Et puis, comme le rappelle la Secrétaire exécutive de la plateforme intergouvernementale scientifique et politique sur la biodiversité et les services écosystémiques : « Au-delà des questions de chiffres, de moyens, il faut se rappeler ces questions éthiques et de valeurs : est-ce que l’on veut vivre seul sur cette planète ? C’est la qualité de notre vie sur Terre qui est en jeu à ce moment de l’histoire. » La destruction d’habitats, la surexploitation de ressources naturelles, les dérèglements climatiques, les pollutions diverses, les introductions d’espèces exotiques envahissantes… sont tout autant de pressions qui s’accumulent sur les écosystèmes et qui causent leur dérèglement brutal après des milliards d’années d’évolution.

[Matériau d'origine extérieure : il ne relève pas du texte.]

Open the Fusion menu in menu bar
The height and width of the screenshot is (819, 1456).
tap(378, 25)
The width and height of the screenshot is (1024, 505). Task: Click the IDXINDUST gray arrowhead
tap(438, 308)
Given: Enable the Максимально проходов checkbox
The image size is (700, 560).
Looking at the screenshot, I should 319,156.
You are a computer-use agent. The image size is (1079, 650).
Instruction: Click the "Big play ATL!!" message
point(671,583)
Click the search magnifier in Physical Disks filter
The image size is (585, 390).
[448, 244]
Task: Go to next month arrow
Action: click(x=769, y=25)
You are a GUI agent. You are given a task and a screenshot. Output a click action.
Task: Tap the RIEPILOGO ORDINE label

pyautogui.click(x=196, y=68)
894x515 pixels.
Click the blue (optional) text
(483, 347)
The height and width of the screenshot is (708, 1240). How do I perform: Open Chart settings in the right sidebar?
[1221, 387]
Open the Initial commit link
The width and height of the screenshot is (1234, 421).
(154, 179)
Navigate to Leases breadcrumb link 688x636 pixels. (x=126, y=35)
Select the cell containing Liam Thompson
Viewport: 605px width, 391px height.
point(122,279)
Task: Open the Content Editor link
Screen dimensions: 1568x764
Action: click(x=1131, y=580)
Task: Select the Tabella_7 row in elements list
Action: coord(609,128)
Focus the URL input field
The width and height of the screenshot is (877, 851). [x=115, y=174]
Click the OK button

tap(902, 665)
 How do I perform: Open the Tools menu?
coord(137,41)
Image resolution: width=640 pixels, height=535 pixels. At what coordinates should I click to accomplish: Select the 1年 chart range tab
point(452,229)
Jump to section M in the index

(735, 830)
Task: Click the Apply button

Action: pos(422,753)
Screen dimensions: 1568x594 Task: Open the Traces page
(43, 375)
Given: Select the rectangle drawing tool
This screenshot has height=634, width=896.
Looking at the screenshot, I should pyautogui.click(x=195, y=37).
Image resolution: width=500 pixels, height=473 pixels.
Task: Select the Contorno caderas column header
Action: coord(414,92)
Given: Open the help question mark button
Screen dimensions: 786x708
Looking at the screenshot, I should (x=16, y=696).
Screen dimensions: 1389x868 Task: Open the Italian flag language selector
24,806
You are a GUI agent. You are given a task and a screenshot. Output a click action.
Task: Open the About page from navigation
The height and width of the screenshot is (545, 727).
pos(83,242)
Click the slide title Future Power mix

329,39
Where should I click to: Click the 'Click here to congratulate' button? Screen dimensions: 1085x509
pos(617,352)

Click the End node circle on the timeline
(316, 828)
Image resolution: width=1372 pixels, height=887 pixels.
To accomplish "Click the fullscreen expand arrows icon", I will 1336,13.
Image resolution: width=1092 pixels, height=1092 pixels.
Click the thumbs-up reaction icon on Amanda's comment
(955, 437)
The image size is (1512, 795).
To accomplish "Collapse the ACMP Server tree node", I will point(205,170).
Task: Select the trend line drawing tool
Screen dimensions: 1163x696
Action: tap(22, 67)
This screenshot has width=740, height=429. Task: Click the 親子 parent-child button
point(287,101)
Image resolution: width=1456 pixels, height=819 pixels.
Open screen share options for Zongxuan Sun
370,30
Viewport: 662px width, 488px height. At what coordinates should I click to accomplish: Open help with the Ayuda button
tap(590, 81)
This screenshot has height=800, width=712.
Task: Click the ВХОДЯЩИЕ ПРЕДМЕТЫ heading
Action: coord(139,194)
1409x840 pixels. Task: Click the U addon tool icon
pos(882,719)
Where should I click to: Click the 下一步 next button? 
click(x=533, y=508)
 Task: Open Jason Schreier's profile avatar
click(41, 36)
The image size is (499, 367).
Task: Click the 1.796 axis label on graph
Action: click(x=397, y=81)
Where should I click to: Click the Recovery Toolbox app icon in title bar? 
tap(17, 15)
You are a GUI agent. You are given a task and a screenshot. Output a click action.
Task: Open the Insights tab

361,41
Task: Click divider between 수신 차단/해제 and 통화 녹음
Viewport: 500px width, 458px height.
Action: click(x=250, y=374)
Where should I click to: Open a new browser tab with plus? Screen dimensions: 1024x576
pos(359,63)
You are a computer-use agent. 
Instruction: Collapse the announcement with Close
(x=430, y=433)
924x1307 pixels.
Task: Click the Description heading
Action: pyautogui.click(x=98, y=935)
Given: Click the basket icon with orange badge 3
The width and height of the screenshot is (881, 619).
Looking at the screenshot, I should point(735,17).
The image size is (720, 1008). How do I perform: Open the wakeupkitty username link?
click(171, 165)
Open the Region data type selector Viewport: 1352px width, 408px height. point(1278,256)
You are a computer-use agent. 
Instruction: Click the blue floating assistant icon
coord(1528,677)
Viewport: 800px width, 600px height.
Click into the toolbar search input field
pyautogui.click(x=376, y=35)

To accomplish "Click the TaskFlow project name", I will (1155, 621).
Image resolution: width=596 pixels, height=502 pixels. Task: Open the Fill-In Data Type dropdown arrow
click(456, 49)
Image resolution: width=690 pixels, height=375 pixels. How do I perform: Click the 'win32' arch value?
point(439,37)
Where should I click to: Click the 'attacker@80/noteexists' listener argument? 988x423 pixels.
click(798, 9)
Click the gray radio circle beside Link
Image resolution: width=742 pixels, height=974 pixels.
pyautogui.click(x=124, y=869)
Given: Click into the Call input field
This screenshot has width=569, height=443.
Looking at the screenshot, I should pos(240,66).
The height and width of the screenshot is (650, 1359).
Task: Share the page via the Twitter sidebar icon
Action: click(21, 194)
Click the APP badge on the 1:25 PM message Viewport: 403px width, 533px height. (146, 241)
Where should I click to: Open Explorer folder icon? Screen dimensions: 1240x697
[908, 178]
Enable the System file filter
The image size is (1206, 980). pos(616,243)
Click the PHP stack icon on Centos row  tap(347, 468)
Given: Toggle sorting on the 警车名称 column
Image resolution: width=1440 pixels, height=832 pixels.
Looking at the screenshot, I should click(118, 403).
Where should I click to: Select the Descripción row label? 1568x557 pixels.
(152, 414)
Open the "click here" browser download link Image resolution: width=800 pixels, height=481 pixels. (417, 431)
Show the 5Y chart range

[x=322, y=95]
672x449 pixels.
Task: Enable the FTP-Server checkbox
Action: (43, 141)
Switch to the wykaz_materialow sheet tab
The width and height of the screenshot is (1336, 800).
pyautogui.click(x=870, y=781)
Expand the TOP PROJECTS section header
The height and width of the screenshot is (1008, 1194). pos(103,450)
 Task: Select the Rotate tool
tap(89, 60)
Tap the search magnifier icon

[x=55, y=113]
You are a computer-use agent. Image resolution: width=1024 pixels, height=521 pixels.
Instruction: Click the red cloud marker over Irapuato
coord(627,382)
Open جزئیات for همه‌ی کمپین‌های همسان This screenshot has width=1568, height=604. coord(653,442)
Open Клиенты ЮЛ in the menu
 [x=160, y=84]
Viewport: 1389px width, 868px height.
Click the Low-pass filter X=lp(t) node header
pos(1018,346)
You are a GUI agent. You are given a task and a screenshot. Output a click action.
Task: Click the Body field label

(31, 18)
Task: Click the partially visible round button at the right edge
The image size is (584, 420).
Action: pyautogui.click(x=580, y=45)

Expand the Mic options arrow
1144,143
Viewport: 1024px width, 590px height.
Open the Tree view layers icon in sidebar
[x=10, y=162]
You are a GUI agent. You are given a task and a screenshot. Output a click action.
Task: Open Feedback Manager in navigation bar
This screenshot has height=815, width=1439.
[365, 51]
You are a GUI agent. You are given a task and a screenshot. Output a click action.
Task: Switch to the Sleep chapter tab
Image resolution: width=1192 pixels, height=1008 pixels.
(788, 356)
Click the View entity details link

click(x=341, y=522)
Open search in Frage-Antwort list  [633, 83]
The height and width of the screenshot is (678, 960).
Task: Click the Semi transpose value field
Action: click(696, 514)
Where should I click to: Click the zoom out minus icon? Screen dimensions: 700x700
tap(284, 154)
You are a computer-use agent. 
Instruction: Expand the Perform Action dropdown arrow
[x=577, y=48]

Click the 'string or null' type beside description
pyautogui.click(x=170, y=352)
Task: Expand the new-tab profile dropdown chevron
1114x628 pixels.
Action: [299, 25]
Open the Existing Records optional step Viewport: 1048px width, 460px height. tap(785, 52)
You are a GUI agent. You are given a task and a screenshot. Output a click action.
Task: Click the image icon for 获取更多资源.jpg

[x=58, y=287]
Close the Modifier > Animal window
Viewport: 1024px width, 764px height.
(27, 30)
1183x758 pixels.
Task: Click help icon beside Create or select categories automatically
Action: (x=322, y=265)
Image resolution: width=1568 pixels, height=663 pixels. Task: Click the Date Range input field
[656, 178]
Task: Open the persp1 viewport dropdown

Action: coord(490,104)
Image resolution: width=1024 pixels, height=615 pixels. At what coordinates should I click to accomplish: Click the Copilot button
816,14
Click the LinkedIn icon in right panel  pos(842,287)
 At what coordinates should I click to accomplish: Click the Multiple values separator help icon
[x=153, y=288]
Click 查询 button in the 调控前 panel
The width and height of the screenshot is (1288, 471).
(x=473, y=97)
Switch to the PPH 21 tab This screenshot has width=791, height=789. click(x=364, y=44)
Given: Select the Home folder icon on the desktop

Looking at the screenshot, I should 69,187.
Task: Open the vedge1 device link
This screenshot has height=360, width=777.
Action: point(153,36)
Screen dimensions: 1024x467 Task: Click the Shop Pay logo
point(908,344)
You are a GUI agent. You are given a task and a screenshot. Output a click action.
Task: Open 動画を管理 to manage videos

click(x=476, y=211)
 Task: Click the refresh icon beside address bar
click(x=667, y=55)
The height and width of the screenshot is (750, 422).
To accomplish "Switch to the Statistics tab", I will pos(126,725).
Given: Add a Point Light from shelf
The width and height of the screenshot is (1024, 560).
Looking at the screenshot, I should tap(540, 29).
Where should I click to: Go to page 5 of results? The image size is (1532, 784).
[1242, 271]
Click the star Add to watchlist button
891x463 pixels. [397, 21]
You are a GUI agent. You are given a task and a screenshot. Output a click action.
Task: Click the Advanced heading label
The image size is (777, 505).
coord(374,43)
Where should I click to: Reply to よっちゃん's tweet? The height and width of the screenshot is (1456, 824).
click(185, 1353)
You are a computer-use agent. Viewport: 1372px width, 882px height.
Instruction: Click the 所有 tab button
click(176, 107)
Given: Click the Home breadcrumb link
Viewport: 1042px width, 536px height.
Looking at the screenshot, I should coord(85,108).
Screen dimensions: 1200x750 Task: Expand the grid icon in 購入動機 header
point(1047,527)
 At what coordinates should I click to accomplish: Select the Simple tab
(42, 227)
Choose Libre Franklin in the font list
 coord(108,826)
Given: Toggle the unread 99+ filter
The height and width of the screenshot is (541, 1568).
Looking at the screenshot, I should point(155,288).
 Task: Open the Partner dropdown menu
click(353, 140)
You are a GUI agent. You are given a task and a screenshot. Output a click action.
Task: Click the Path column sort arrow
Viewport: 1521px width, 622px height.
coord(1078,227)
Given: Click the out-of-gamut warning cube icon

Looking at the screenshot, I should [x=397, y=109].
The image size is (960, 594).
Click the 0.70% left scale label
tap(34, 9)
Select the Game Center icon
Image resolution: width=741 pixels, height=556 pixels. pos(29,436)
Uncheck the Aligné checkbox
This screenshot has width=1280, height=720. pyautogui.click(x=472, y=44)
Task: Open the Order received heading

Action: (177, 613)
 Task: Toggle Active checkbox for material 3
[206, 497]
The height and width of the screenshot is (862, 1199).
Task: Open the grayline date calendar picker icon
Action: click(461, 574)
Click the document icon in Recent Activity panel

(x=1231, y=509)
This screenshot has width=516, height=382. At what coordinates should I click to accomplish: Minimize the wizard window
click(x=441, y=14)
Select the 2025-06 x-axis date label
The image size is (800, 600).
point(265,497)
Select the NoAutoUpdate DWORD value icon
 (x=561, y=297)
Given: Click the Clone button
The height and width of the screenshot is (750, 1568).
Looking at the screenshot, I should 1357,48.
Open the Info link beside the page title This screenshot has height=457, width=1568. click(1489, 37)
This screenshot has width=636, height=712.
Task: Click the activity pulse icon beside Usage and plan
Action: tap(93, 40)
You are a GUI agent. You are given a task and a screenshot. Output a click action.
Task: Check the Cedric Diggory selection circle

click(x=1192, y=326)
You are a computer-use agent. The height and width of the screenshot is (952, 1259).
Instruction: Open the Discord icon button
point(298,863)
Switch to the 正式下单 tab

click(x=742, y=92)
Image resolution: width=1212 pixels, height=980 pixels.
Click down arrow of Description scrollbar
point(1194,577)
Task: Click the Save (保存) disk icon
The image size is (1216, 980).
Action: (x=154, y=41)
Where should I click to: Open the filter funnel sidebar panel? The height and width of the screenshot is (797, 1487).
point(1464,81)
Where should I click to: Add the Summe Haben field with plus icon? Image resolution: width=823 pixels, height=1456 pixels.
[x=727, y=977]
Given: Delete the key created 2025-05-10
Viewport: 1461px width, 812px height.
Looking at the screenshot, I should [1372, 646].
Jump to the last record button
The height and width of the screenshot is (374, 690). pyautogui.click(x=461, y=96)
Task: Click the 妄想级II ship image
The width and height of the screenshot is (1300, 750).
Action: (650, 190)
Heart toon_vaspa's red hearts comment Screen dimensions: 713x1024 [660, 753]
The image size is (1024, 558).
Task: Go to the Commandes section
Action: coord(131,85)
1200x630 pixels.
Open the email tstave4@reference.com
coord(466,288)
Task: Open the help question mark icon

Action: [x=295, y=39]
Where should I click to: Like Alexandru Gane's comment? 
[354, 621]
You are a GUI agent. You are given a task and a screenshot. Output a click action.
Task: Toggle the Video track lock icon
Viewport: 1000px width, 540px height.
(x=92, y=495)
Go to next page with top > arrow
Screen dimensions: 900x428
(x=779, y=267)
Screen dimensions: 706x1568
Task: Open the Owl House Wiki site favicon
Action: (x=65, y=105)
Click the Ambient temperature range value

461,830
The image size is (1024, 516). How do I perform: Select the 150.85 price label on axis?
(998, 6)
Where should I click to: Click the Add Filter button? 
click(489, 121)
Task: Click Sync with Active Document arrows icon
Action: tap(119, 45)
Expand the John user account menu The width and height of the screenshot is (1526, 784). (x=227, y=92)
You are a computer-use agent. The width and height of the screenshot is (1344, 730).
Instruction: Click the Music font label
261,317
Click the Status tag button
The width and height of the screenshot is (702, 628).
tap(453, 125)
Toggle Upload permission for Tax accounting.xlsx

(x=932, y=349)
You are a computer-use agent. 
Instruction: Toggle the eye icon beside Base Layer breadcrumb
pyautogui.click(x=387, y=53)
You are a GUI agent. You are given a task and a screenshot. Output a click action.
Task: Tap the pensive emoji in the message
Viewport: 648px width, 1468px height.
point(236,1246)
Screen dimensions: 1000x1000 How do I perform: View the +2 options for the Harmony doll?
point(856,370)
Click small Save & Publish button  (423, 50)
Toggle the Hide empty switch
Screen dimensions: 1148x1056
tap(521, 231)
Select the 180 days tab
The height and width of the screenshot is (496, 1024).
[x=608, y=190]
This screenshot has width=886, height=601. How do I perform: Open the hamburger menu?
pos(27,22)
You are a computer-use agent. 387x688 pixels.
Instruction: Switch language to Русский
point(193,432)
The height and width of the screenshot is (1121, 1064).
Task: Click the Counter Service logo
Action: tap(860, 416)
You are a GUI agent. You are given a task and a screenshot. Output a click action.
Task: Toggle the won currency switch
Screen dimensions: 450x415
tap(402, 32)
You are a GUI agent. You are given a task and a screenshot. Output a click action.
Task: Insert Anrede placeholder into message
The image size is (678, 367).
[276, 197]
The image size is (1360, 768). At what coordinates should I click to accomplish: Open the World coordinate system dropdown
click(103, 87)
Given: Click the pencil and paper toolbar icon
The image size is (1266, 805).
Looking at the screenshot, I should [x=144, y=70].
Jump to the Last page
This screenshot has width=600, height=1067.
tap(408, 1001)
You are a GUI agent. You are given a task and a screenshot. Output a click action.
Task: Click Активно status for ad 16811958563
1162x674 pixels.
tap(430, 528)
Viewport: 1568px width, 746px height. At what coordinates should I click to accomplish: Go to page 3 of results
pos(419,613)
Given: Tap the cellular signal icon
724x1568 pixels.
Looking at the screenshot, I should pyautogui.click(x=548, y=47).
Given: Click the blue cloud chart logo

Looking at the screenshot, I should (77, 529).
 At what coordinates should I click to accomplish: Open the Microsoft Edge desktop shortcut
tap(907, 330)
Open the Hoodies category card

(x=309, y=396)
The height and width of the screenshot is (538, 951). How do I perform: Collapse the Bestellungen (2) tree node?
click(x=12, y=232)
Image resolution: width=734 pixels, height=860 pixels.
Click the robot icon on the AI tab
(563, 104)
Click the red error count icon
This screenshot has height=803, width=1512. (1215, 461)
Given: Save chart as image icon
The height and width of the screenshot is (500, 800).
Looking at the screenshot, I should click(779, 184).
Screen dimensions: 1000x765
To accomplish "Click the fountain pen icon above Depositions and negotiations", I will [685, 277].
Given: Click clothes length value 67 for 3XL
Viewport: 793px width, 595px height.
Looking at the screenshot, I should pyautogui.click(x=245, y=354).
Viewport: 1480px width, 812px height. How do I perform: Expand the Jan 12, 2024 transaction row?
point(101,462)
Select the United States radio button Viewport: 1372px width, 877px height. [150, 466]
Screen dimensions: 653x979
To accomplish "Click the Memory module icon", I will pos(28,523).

« C’est l’ensemble de nos modes de production et de consommation qui est en cause et qui doit changer en profondeur. »
Alors oui ! il est urgent de créer des réserves, de protéger certaines espèces, certains espaces emblématiques. Mais, face à l’ampleur et à la complexité du phénomène, cette approche historique de conservation de la biodiversité atteint ses limites. C’est l’ensemble de nos modes de production et de consommation qui est en cause et qui doit changer en profondeur. Et, si ces transformations sont souvent perçues comme des contraintes, nous prenons progressivement conscience que la protection de la biodiversité offre également de précieuses opportunités sociétales, en matière de développement économique, de lutte contre le changement climatique, de préservation de la santé humaine ou encore d’équité sociale. La biodiversité est un sujet de société majeur, au croisement de défis sanitaires, économiques et climatiques, pour lequel il est urgent et opportun de s’engager. C’est tout l’objet de ce dossier que de tenter de le montrer.